Clinical and biological characteristics, treatment and clinical outcomes of patients admitted for neurological diseases with and without COVID-19

Method

  • Retrospective cohort study including hospitalized patients over 18 years of age, initially admitted for neurological disease from February 21 to April 5, 2020.
  • Epidemiological, demographic, clinical, laboratory, treatment and outcome data were extracted from printed and electronic medical records using standardized anonymous data collection forms. All data were imputed and edited by four physicians
  • Demographic and clinical data were acquired for all patients present at admission: age, sex, smoking, co-morbidities (diabetes, high cholesterol, hypertension, coronary artery disease, malignancies, chronic kidney disease, immunodeficiency), Sequential Organ Failure Assessment (SOFA) score, modified Rankin score (MRS), National Institute of Health Stroke Scale (NIHSS) score (for cerebrovascular disease only); during hospitalization: antibiotic, antiviral or high flow oxygen therapy, inpatient mortality, delirium, fever during hospitalization, number of diagnostic tests, acute phase therapies such as intravenous fibrinolysis, endovascular therapy or transition therapy (for ischemic stroke only).
  • Detection of SARS-Cov-2 was performed by RT-PCR on nasopharyngeal and oropharyngeal swabs in all patients.
  • Antiviral therapy included: lopinavir/ritonavir 200/50 mg 2 cp 1x/day, darunavir 800 mg 1 cp 1x/day + ritonavir 100 mg 1 cp 1x/day, or darunavir/cobicistat 800/150 mg 1 cp 1x/day.
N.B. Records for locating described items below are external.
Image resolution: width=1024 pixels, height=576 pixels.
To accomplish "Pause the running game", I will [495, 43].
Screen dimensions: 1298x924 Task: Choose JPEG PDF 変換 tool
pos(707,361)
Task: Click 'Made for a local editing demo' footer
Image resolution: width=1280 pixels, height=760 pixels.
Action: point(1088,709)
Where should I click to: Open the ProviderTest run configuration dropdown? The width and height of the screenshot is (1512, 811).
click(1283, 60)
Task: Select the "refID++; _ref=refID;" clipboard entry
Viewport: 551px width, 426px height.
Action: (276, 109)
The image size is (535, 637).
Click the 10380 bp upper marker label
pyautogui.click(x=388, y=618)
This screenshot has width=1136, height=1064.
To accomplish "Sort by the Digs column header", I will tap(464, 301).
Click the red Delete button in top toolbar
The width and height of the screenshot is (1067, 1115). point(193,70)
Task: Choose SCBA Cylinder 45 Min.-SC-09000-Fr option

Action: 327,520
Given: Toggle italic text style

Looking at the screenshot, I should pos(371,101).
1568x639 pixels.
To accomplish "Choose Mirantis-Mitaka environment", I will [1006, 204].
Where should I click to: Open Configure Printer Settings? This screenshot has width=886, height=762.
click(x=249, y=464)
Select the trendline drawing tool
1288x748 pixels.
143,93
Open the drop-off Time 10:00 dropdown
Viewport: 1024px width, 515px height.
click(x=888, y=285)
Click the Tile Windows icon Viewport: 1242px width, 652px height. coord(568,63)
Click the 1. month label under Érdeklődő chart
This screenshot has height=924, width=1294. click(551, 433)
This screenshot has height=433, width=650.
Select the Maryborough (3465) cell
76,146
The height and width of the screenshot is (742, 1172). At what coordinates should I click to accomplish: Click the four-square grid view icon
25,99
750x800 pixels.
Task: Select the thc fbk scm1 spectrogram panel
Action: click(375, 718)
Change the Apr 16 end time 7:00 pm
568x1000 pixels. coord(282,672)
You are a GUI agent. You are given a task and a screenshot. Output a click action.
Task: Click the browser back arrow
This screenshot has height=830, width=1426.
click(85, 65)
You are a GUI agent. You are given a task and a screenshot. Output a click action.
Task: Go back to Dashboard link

  • Differences between patients with and without COVID-19 were compared by the Mann-Whitney U test, X² test or the Fisher exact test. To explore the risk factors associated with in-hospital deaths, univariate and multivariate logistic regret models were implemented. For the multivariate analysis, in order to avoid over-fitting the model, variables were selected based on past outcomes and clinical constraints. Previous studies showed age, qSOFA scores and several laboratory findings were associated with hospital mortality. Therefore, we selected age, qSOFA scores, platelet count, C-reactive protein and lactate dehydrogenase for our multivariate logistic regression model.
  • A bilateral p-value of <0.05 was considered significant and corrected for multiple comparisons using the Benjamini-Hochberg False Discovery Rate (FDR).
  • Exit criteria for patients with COVID-19 were absence of fever for at least 24 hours, respiratory rate <22/min and substantial improvement on chest X-ray or CT scan.